Collected data

■ ■ ■

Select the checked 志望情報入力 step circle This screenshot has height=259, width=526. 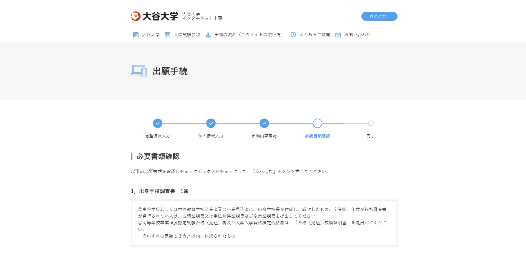pos(158,123)
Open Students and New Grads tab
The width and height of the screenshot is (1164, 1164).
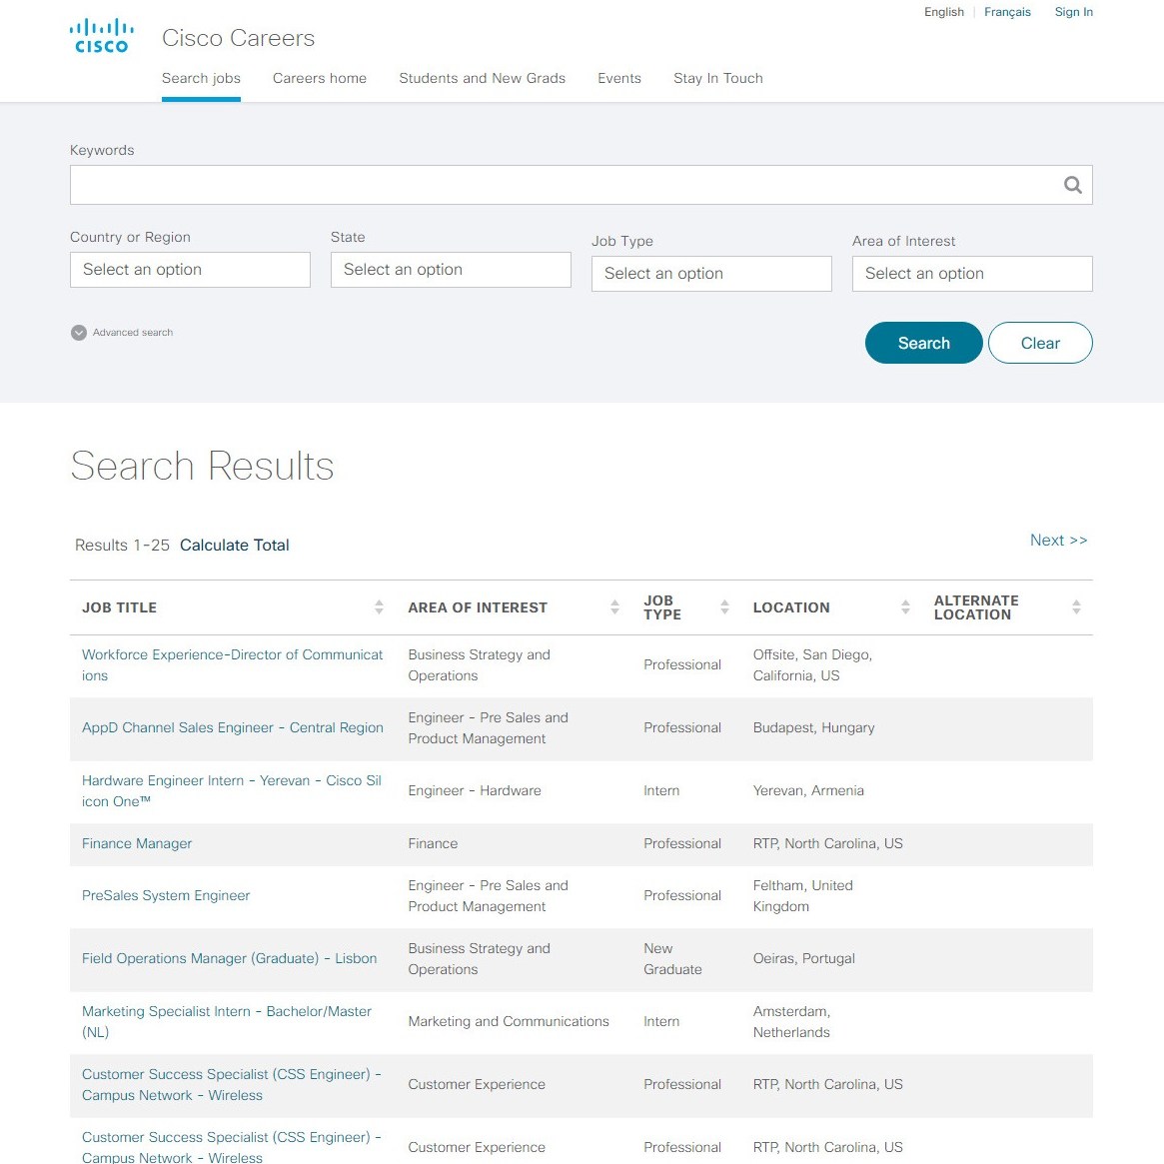[482, 78]

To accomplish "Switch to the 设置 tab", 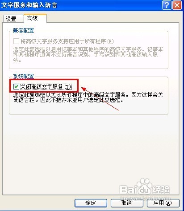I will tap(11, 19).
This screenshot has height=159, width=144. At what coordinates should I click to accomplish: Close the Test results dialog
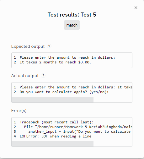tap(136, 7)
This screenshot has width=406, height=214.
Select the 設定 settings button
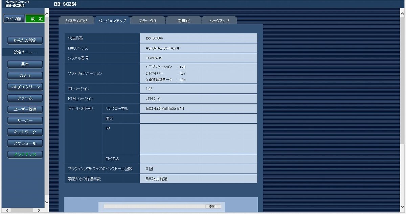point(35,19)
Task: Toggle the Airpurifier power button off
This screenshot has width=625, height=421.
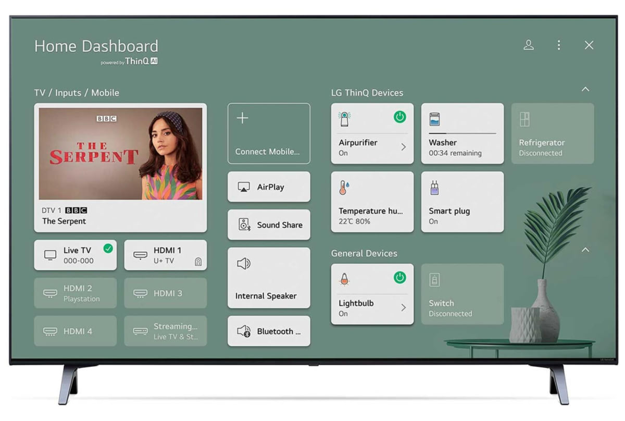Action: 399,117
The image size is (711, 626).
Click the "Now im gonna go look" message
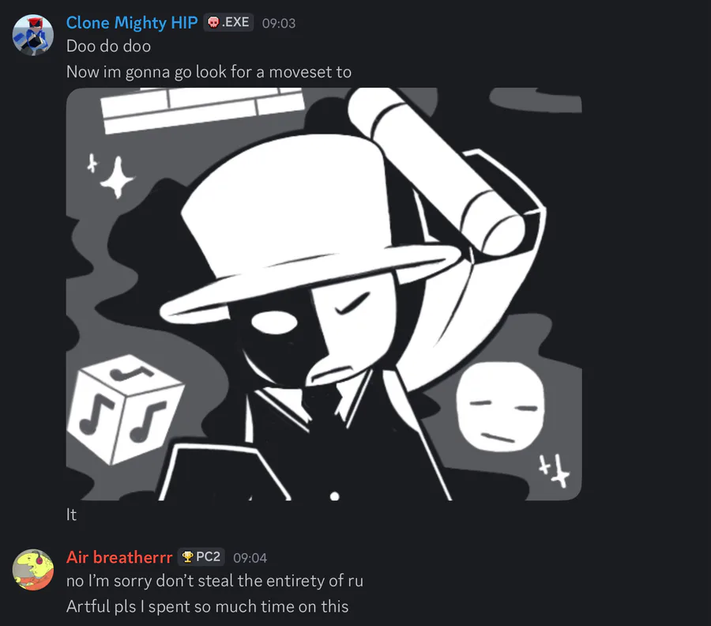(x=209, y=72)
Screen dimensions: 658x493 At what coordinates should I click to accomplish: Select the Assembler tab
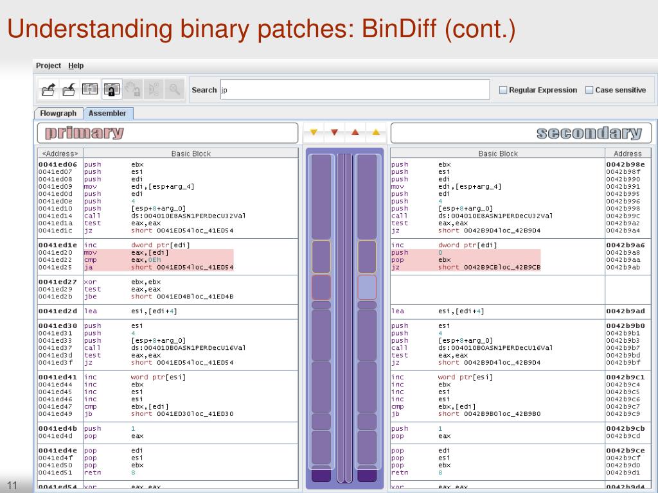click(107, 114)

■ ■ ■

> What is expected: Exclude every picture, then return precisely the lines that run from the line containing "This screenshot has width=406, height=214." through the end of the entries above.

> Answer space:
This screenshot has width=406, height=214.
Select the 設定 settings button
point(35,19)
Task: Toggle the Airpurifier power button off
This screenshot has width=625, height=421.
Action: 399,117
The image size is (711, 626).
Click the "Now im gonna go look" message
(x=209, y=72)
Screen dimensions: 658x493 At what coordinates should I click to accomplish: Select the Assembler tab
click(107, 114)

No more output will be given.